Detrazione edilizia: possibile per gli eredi?

15 Settembre 2020 | Autore:
Detrazione edilizia: possibile per gli eredi?

I requisiti che consentono il passaggio del bonus casa per le quote non fruite dal defunto: lo sconto d’imposta spetta a chi ha la disponibilità dell’immobile.

Hai ereditato un immobile sul quale il tuo familiare, ora deceduto, aveva fatto delle ristrutturazioni edilizie o altri interventi per i quali stava beneficiando di uno dei vari bonus previsti per la casa. Al momento della sua morte, non aveva ancora fruito completamente della detrazione edilizia: residuano così alcune quote annuali e ti chiedi se puoi usufruirne tu, in qualità di erede, adesso che la casa è passata a te.

Ci sono diversi aspetti da considerare per stabilire se la detrazione edilizia si può “ereditare”: quanto alle persone, se sei tu l’unico erede o se insieme a te ci sono altri coeredi; quanto all’immobile, se è una casa in cui abiti o della quale comunque usufruisci direttamente oppure no. Esaminiamo questi requisiti.

A chi spetta la detrazione edilizia

Devi sapere che la detrazione edilizia sulle spese sostenute per i lavori di manutenzione, ristrutturazione e restauro spetta soltanto se tu, come erede, «conservi la detenzione materiale e diretta del bene» immobile: così prevede espressamente la norma di legge [1]. Questo significa che non è necessario adibire la casa a tua abitazione principale; potrai utilizzarla anche come seconda casa, o casa vacanze.

Invece, come ha chiarito l’Agenzia delle Entrate in una circolare [2], se hai affittato la casa non avrai diritto alla detrazione, perché non ne disporrai tu direttamente, bensì il tuo inquilino; così come se l’hai affidata ad altri in comodato d’uso abitativo gratuito.

Per stabilire la sussistenza di questo indispensabile requisito della detenzione materiale e diretta, il Fisco prenderà in esame innanzitutto l’anno di avvenuta accettazione dell’eredità, ma non solo: per fruire dell’agevolazione dovrai mantenere la medesima «detenzione materiale e diretta del bene» anche per gli anni successivi in cui intendi fruire delle rate di detrazione residue.

I coeredi

Se non sei l’unico erede ma sei subentrato nella proprietà immobiliare insieme ad altri – fermo restando il requisito di base spiegato nel paragrafo precedente – la detrazione ti spetterà in proporzione alle rispettive quote sul bene.

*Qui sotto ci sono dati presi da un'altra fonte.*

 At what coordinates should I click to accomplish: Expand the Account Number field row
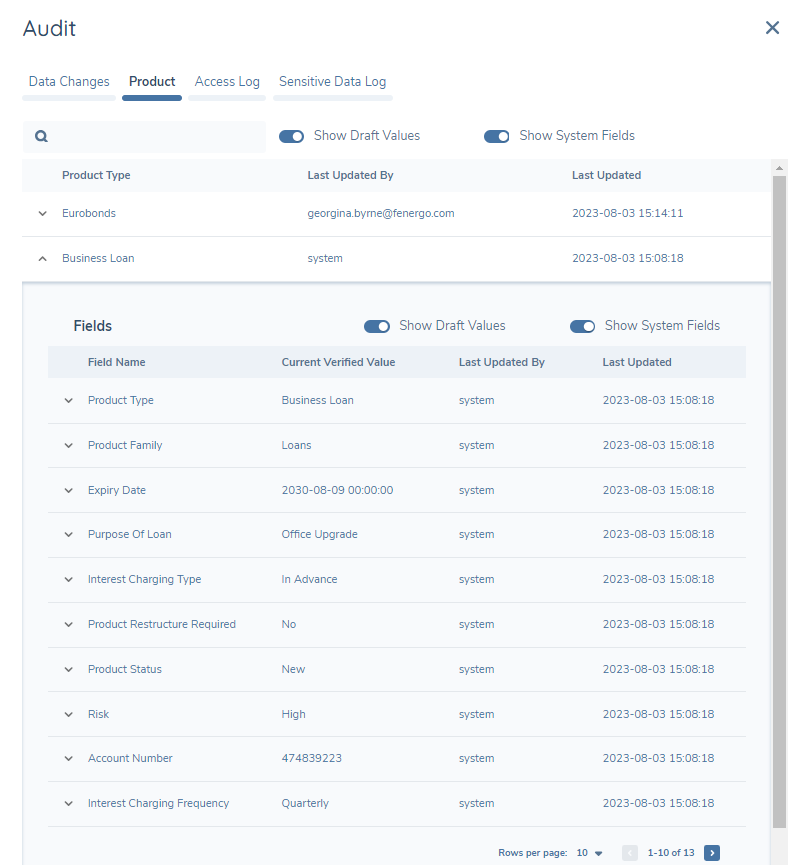pos(69,759)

Ma nel caso in cui solo uno degli eredi abbia la disponibilità materiale e diretta del bene, la detrazione spetterà per intero a lui e non invece agli altri.

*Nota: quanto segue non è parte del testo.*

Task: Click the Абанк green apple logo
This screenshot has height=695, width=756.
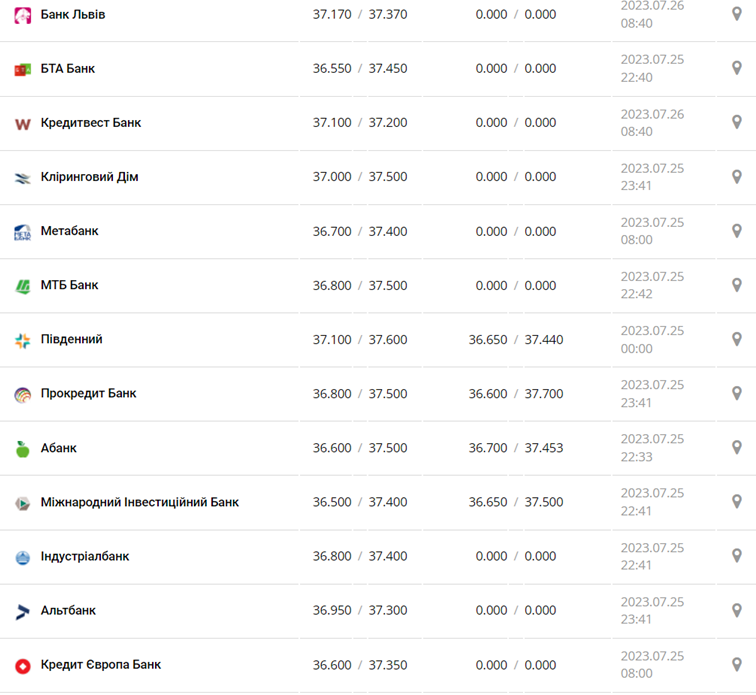Action: point(22,449)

In sostanza, come precisa l’Agenzia delle Entrate, «la detrazione compete a chi può disporre dell’immobile», perciò se la detenzione è esercitata congiuntamente da più eredi, la detrazione sarà ripartita tra essi in parti uguali.

Quanto può detrarre l’erede

Se ti spetta la detrazione edilizia, per stabilire l’ammontare devi escludere le annualità per le quali il tuo dante causa ha fruito del bonus. Ad esempio, se il tuo genitore defunto aveva utilizzato tre anni di detrazione sui dieci previsti, a te spetteranno i restanti sette anni; sempre a condizione che durante questo periodo continui a detenere direttamente e materialmente l’immobile.

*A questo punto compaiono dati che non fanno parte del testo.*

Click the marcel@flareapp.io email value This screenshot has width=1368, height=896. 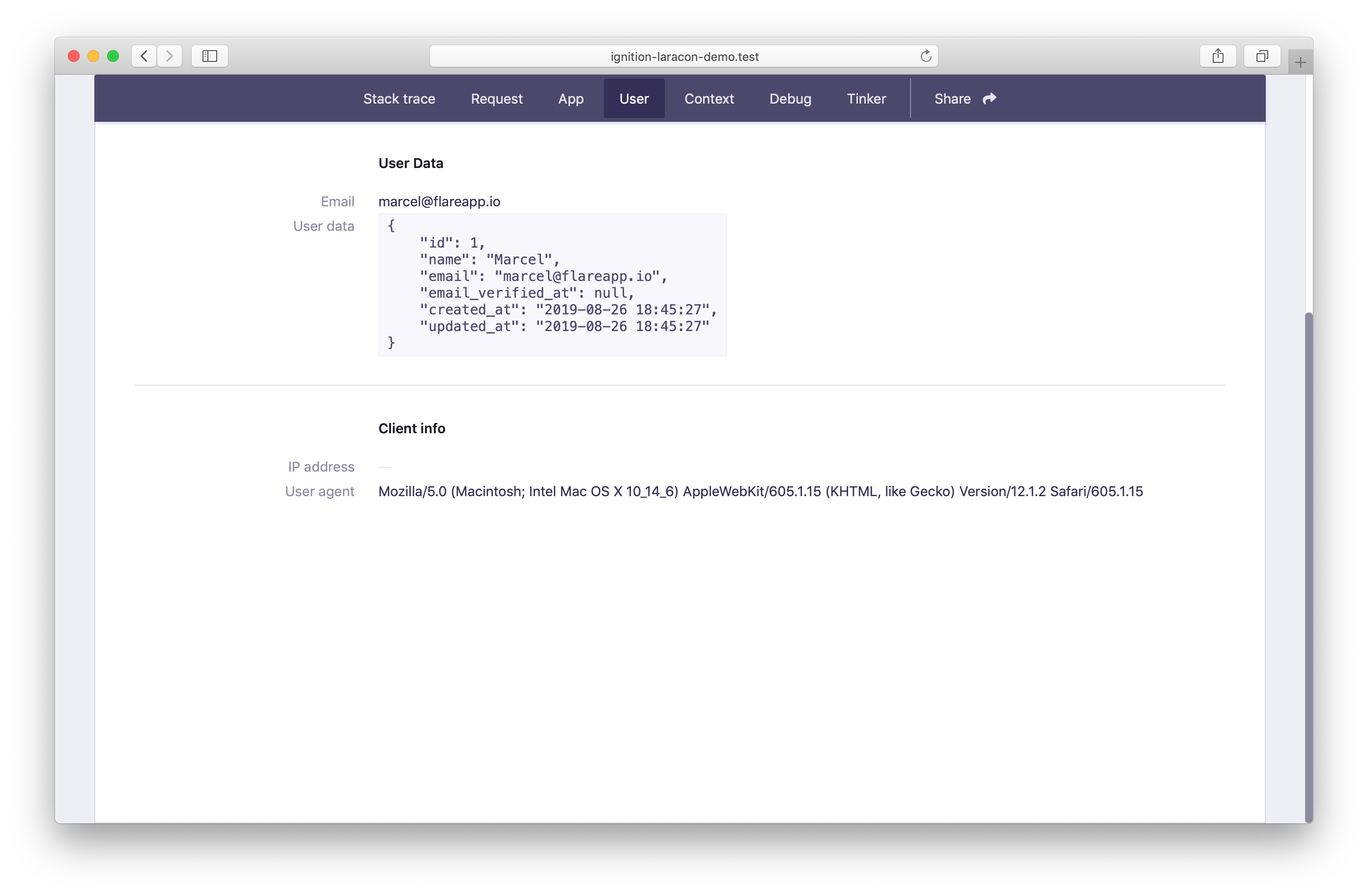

Ricorda che la condizione di disponibilità dell’immobile deve sussistere non solo all’inizio, ma in ogni periodo d’imposta in cui, come erede, intendi fruire della detrazione: perciò, se perdi la disponibilità materiale perché, ad esempio, affitti la casa, la detrazione non potrà più esserti riconosciuta. Poi, se e quando la casa tornerà nella tua disponibilità (come nel caso in cui il contratto di locazione termina o si risolve) avrai ancora diritto alla detrazione delle rate residue, se ve ne sono.

Se come erede vendi o doni l’immobile, le quote rimaste della detrazione non passano all’acquirente o al donatario, nemmeno se il trasferimento di proprietà viene effettuato nello stesso anno di accettazione dell’eredità e vanno definitivamente perdute.

Se vuoi sapere cosa accade, in caso di immobili in successione, ad altre agevolazioni, come quelle sulla prima casa, leggi l’articolo “Casa in eredità: cosa c’è da sapere“. Se, invece, sei interessato a conoscere la sorte delle detrazioni edilizie nei casi di immobile trasferito ad altri per motivi diversi dalla successione ereditaria, come nella compravendita o nella donazione, leggi “Cessione immobile ristrutturato: si ha diritto al bonus?“.


note

[1] Art. 16 bis, co. 8, del P.P.R. n. 917/86 (Testo Unico delle Imposte Dirette).

[2] Circolare Agenzia delle Entrate n. 7/E/2018 del 27 aprile 2018.